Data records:

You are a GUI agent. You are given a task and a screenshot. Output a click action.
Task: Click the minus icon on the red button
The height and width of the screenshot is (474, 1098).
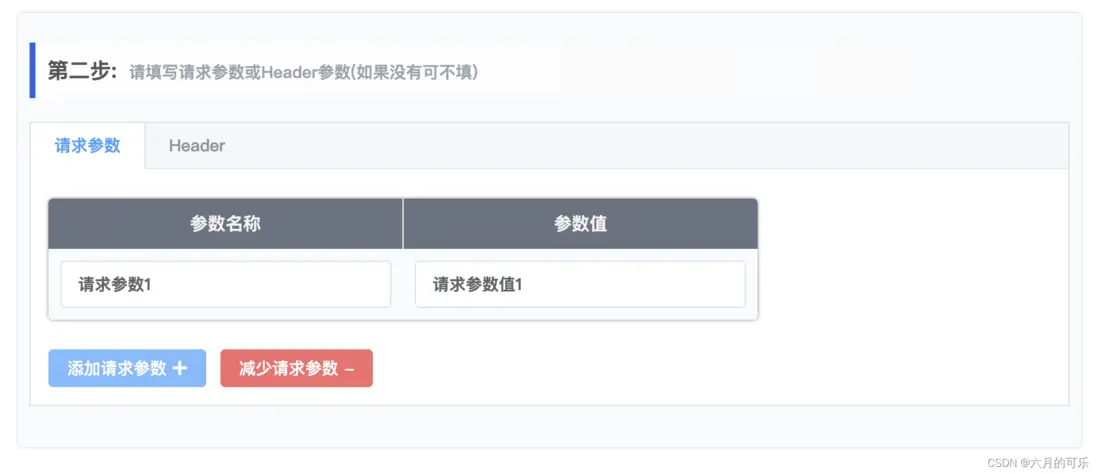tap(349, 369)
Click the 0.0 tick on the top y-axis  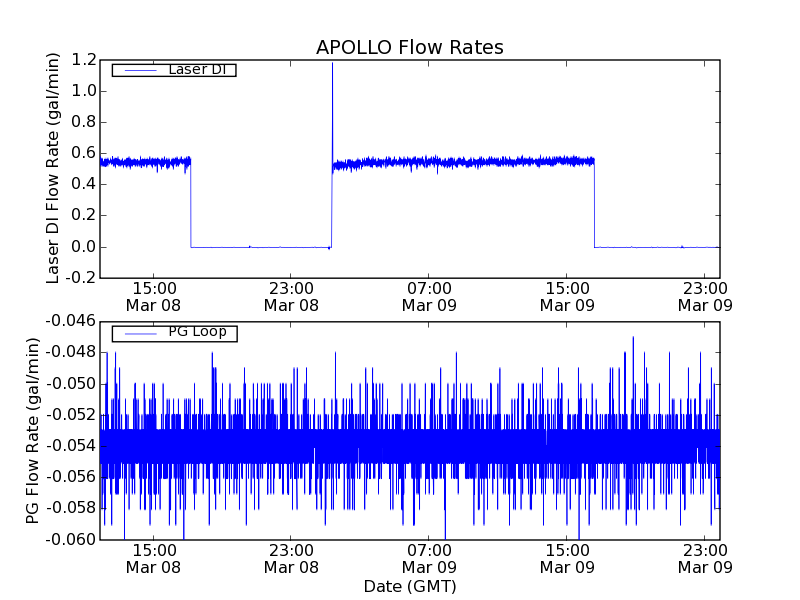83,247
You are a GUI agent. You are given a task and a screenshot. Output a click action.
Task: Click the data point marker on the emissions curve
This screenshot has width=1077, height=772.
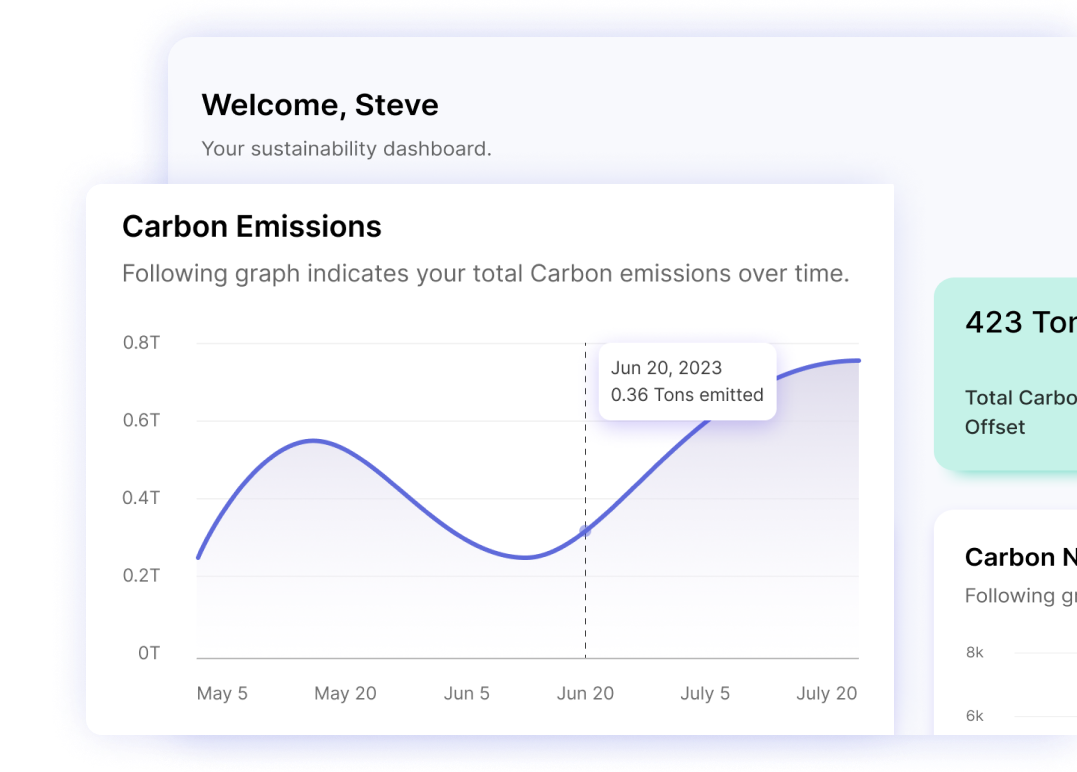coord(585,531)
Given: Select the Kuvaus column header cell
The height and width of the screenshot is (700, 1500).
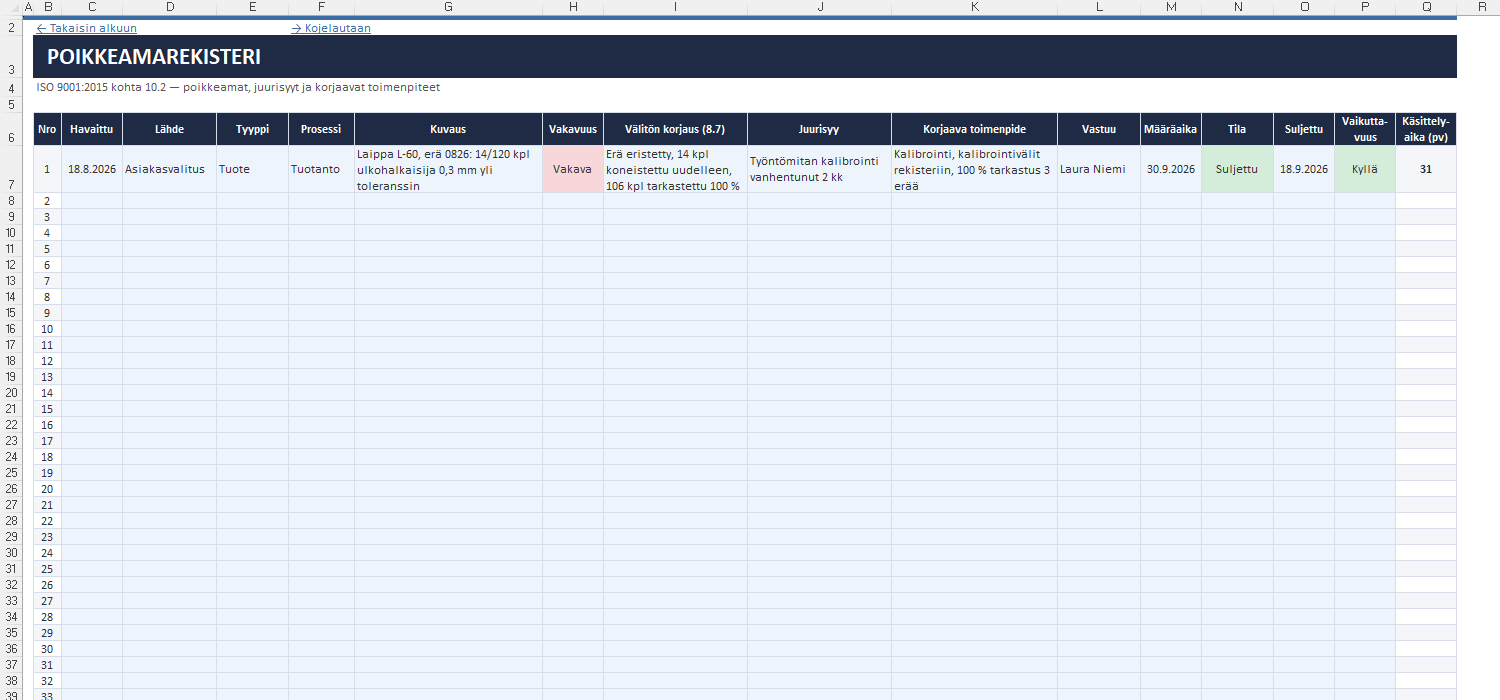Looking at the screenshot, I should click(448, 129).
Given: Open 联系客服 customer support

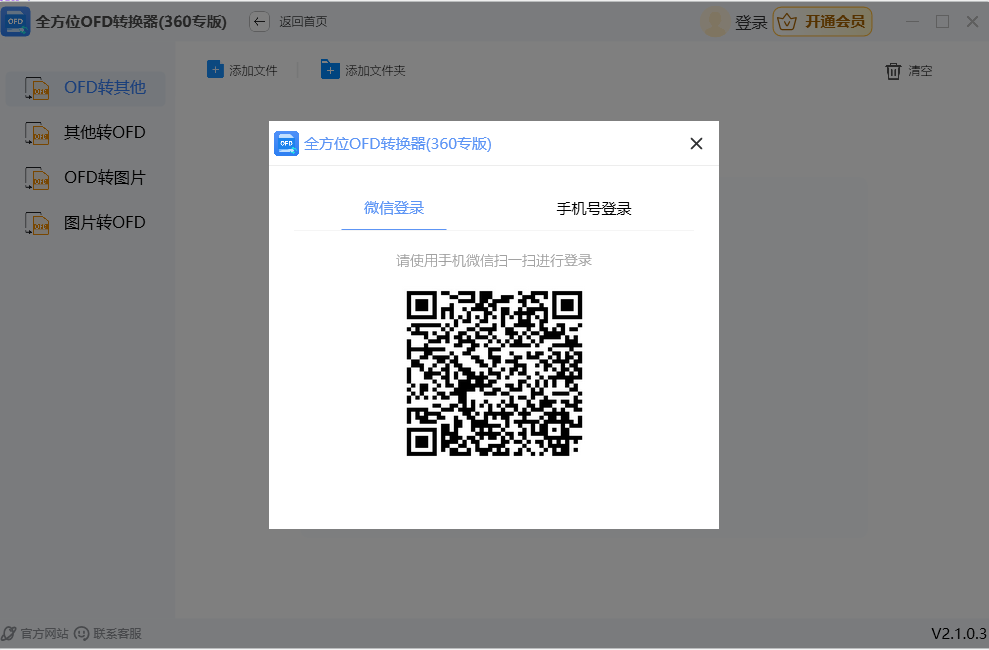Looking at the screenshot, I should (x=117, y=633).
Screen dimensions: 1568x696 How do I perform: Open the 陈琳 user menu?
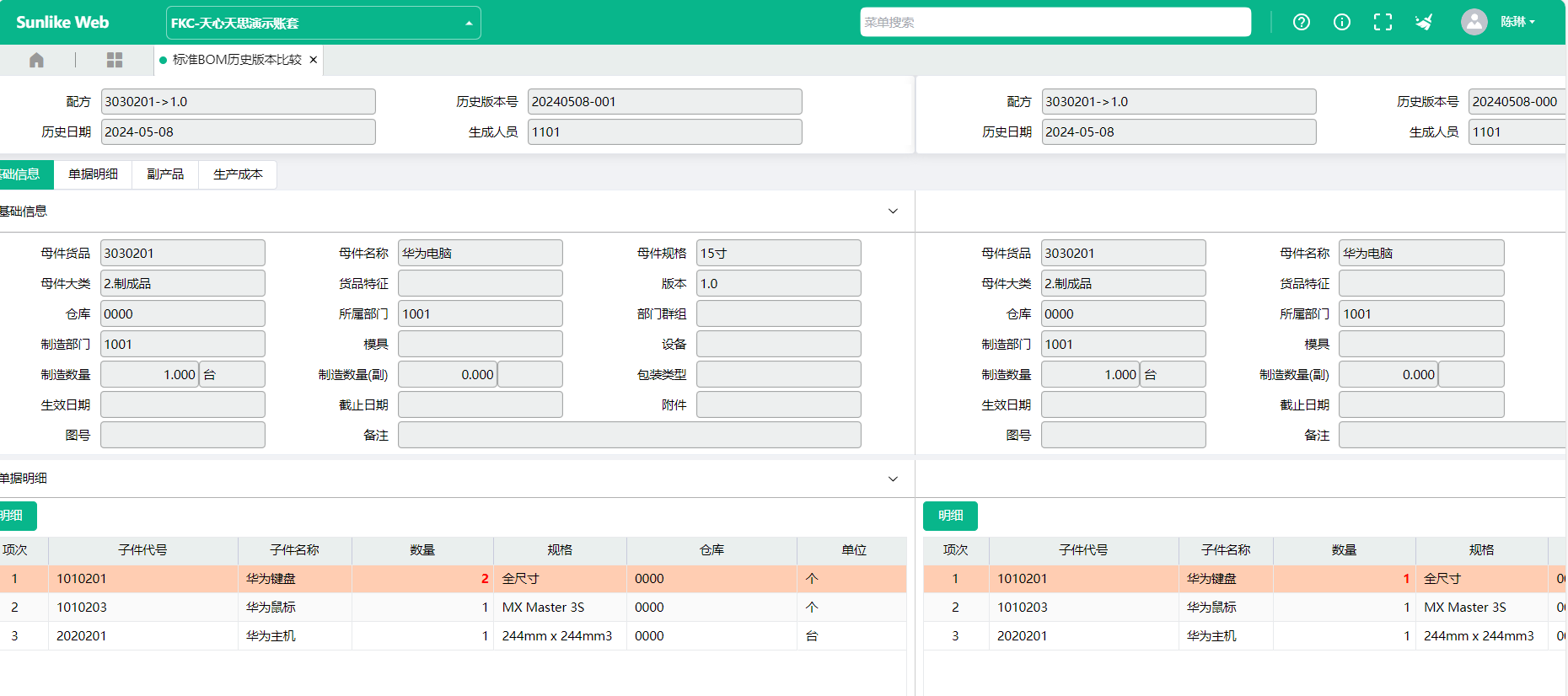(x=1517, y=22)
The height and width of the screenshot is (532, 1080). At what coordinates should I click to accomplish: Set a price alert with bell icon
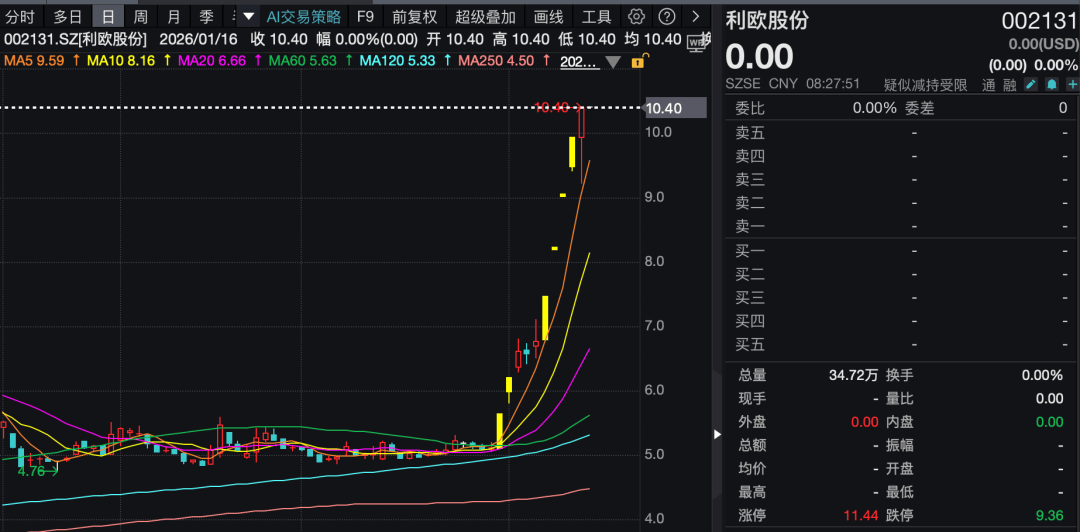point(1051,85)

Direction:
Rewrite the stretch of the material from the line containing "Given: Select the Kuvaus column header cell" through the end, swapping "Given" for "Instruction" everywhere and keeping everything else the same. Omit the pictures.

Full response:
Instruction: Select the Kuvaus column header cell
The height and width of the screenshot is (700, 1500).
Looking at the screenshot, I should click(448, 129).
Instruction: Open 联系客服 customer support

Looking at the screenshot, I should (x=117, y=633).
Screen dimensions: 1568x696 How do I perform: Open the 陈琳 user menu?
(x=1517, y=22)
The height and width of the screenshot is (532, 1080). At what coordinates should I click to accomplish: Set a price alert with bell icon
point(1051,85)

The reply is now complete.